One of the biggest concerns facing retirees is that their income will not last as long as they live. In “How to Make Your Income Last for Decades During Retirement,” Tom Halloran’s U.S. News article says that you should consider annuities to help face that concern. When it comes time to retire, you probably will have more questions than answers. You don’t know what your financial situation will look like in retirement or whether your savings and retirement planning will last for as long as you need it to. You might be concerned that either you or your spouse will live a very long life and you will need money and resources to pay for some kind of long term care. The article offers tips to help you prepare for retirement and avoid some of the pitfalls that many retirees face.
First of all, you have to make a plan. Determine your personal needs, your wants and even your biggest wishes when it comes to retirement. Decide the age at which you’d like to retire and the lifestyle that you’d like to lead during retirement. Your needs include necessary living expenses like a mortgage or rent, food, utilities, medical costs and transportation. Wants include those things that you don’t actually need to survive. Your list might include vacations, social events, a second home, or a golf cart to drive around your community. After that, you can make a list of things you wish to do like pay for your grandchild’s college education or give a large gift to charity. Once you know exactly what you want out of retirement, you can get a handle of what financial decisions you’ll need to make to get there.
Next you have to figure out how long your savings is going to last. Estimate your life expectancy so that you know approximately what time frame you will need to finance. You can create a timeline of when you will receive different income streams from a pension, Social Security, annuity payments and finally using personal savings. Keep in mind that your wants and wishes might change as you age and spend more time at home relaxing. For every year that you delay taking Social Security payments, up until age 70, your benefit amount increases. Voya Financial found that 65% of people take Social Security at age 62 and that 78% have taken it by age 65. If you are still working or using an immediate annuity to meet your expense needs, delay Social Security as long as you comfortably can.
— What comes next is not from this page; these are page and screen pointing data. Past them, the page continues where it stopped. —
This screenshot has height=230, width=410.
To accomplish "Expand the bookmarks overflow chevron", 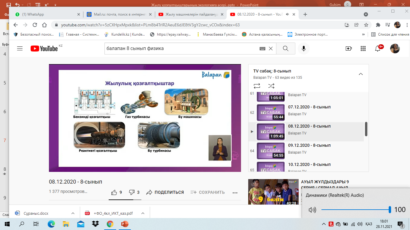I will pyautogui.click(x=363, y=34).
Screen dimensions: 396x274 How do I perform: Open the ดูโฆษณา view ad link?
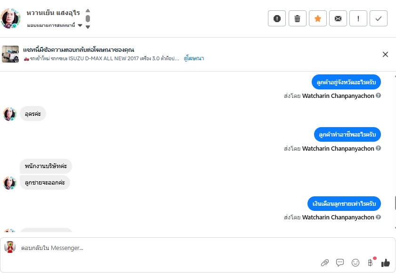(194, 58)
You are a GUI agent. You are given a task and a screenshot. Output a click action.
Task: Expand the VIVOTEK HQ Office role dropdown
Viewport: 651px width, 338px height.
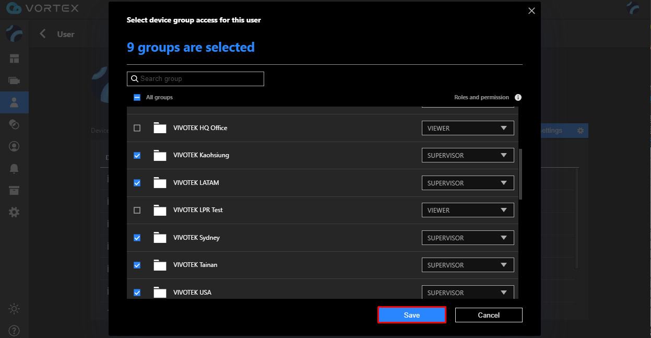tap(467, 128)
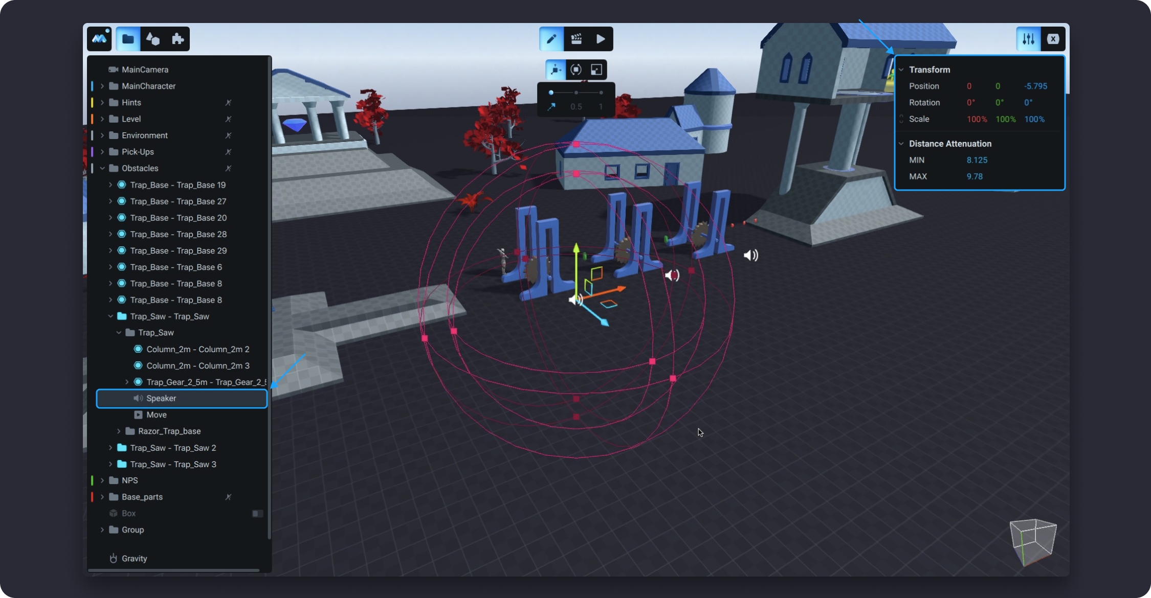Open the scene hierarchy folder tab
This screenshot has height=598, width=1151.
[x=128, y=39]
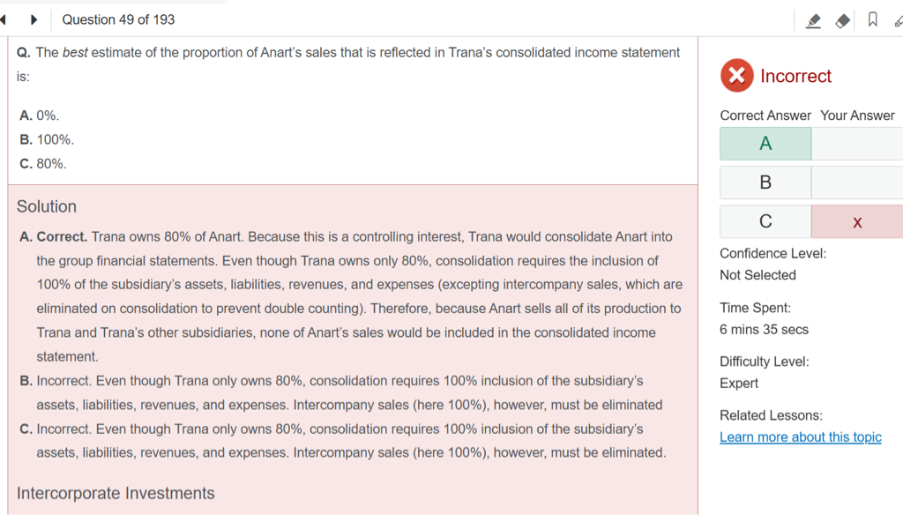The height and width of the screenshot is (515, 903).
Task: Click the Correct Answer C cell
Action: pyautogui.click(x=765, y=221)
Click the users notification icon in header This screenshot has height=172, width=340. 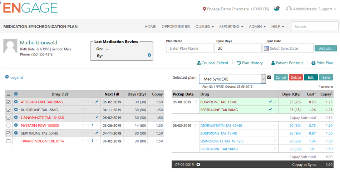click(277, 9)
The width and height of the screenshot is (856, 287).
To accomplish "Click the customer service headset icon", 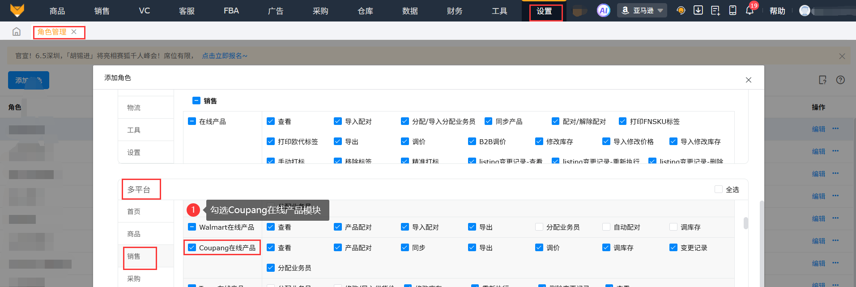I will pyautogui.click(x=681, y=10).
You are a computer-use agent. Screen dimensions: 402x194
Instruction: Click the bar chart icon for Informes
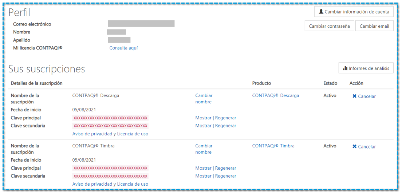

It’s important to know that there are a lot of rules when it comes to Social Security and Medicare, especially if you are married, divorced or widowed. Speak with a financial advisor so that you meet your timelines and don’t miss out.
One of your biggest decisions will be how to withdraw your money during retirement. An annuity is one of the only ways to create a predictable stream of income, especially if you don’t have a pension as is the case with many Americans. In addition to using an annuity to create income, you can invest your money and live off of your dividends or interest income. A third option is to invest your money and focus on growing it. A combination of different strategies is typically the best and most efficient way to finance your retirement. Purchase an annuity to cover your basic living expenses. You can use an annuity ladder and strategically include Social Security payments as an annuity as well. Investing some of your savings allows you to take full advantage of market gains, although you expose yourself to a lot of risk as well. Working with a financial professional allows you to balance your needs, wants and wishes in retirement and make a plan for financing those things.